CA Paris, 15e ch. B, 29 octobre 1999, n° 1996/08578
PARIS
Arrêt
Infirmation
PARTIES
Demandeur :
Centre Ville (SNC)
Défendeur :
Crédit d'Equipement des Petites et Moyennes Entreprises (SA)
COMPOSITION DE LA JURIDICTION
Avoués :
SCP Lecharny-Calarn, SCP Gibou-Pignot-Grappotte-Benetreau
Avocats :
Me Bakra, Me Tabet
La Cour statue sur l'appel formé suivant déclaration remise au Secrétariat-Greffe de la Cour le 29 Février 1996 par la Société en Nom Collectif CENTRE VILLE, MM. A et B à l'encontre du jugement rendu le 15 Février 1996 par la 19e Chambre du Tribunal de Commerce de PARIS, qui, sur l'assignation de la S.A. Crédit d'Equipement des Petites et Moyennes Entreprises (C.E.P.M.E.), a condamné solidairement la S.N.C. CENTRE VILLE, MM. B et A au paiement au C.E.P.M.E. de la somme de 8.387.885,55 francs, avec intérêts au taux de 10,62 % l'an à compter du 1er Juillet 1994, et dit que faute par eux de satisfaire à cette condamnation, il serait passé le délai de quatre mois à compter de la signification, et au plus tard dans le douzième mois suivant le prononcé du jugement, procédé à la vente aux enchères publiques du fonds de commerce "HOTEL CENTRE VILLE MATIGNON".
LES ÉLÉMENTS DU LITIGE
La Cour se réfère au jugement qui lui est soumis pour l'exposé des faits de la cause et de la procédure, sous réserve des points suivants, essentiels à la compréhension de l'affaire ; il est renvoyé, au sujet des demandes et prétentions des parties, pour un plus ample exposé des moyens, aux écritures échangées devant elle.

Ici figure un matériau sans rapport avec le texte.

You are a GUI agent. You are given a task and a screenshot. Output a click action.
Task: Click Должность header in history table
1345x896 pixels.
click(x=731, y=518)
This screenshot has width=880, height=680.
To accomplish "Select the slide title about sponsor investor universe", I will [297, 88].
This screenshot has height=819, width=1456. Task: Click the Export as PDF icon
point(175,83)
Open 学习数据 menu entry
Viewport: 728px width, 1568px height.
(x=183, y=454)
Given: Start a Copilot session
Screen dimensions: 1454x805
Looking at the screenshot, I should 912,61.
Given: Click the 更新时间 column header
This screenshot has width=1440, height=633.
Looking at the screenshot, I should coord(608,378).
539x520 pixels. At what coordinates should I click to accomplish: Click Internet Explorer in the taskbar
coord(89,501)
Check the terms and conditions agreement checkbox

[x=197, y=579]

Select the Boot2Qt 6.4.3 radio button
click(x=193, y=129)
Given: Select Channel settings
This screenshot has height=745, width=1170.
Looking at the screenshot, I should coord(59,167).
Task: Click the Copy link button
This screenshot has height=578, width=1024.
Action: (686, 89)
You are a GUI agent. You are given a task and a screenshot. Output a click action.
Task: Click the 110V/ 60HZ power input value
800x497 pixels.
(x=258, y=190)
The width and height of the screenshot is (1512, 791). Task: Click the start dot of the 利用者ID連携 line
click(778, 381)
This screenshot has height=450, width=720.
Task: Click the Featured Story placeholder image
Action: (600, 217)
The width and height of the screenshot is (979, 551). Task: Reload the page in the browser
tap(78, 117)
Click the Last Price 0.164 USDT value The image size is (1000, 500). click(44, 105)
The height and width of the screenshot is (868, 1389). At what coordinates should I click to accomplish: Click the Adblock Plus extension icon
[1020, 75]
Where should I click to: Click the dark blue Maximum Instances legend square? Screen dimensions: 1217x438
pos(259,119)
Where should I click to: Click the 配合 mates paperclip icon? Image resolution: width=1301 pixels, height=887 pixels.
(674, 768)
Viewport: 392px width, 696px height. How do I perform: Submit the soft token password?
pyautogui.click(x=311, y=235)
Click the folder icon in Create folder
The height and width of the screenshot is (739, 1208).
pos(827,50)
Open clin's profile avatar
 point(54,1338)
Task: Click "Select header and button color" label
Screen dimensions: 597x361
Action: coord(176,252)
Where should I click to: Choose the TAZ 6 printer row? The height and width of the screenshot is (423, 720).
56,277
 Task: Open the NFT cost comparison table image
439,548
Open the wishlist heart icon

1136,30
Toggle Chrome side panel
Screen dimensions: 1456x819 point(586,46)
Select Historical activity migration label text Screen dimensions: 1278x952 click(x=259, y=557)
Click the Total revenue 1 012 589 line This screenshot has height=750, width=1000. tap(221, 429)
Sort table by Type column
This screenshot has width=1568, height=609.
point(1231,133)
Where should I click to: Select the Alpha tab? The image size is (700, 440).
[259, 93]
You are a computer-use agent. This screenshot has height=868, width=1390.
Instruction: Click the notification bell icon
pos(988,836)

Le Tribunal a retenu pour l'essentiel que les membres d'une société en nom collectif qui se retirent restent solidairement tenus à l'égard des tiers de la totalité des dettes sociales nées avant leur retrait, même publié, et que dès lors, le prêt ayant été souscrit le 24 Avril 1989, soit antérieurement à la cession par MM. B et A de leurs parts survenue le 19 Novembre 1992, ceux-ci restaient tenus solidairement avec la S.N.C. CENTRE VILLE. PRÉTENTIONS ET MOYENS DES PARTIES EN APPEL
Les parties ayant conclu en dernier lieu respectivement les 23 Juin 1999, écritures à nouveau signifiées le 7 Septembre 1999, et le 22 Juin 1999, écritures signifiées à nouveau le 6 Juillet 1999, seules ces écritures seront prises en compte par la Cour quant aux prétentions et moyens présentés, en application des dispositions de l'article 954 du Nouveau Code de Procédure Civile, tel que modifié par le Décret 98-1231 du 28 Décembre 1998 ;
La Société en Nom Collectif CENTRE VILLE et MM. B et A demandent, au vu des articles 10 à 22 de la Loi du 24 Juillet 1966 et de la Loi du 25 Janvier 1985, l'infirmation du Jugement, la mise hors de cause de MM. A et B et de les décharger de toutes condamnations en principal, intérêts et frais, et la condamnation du C.E.P.M.E. aux entiers dépens.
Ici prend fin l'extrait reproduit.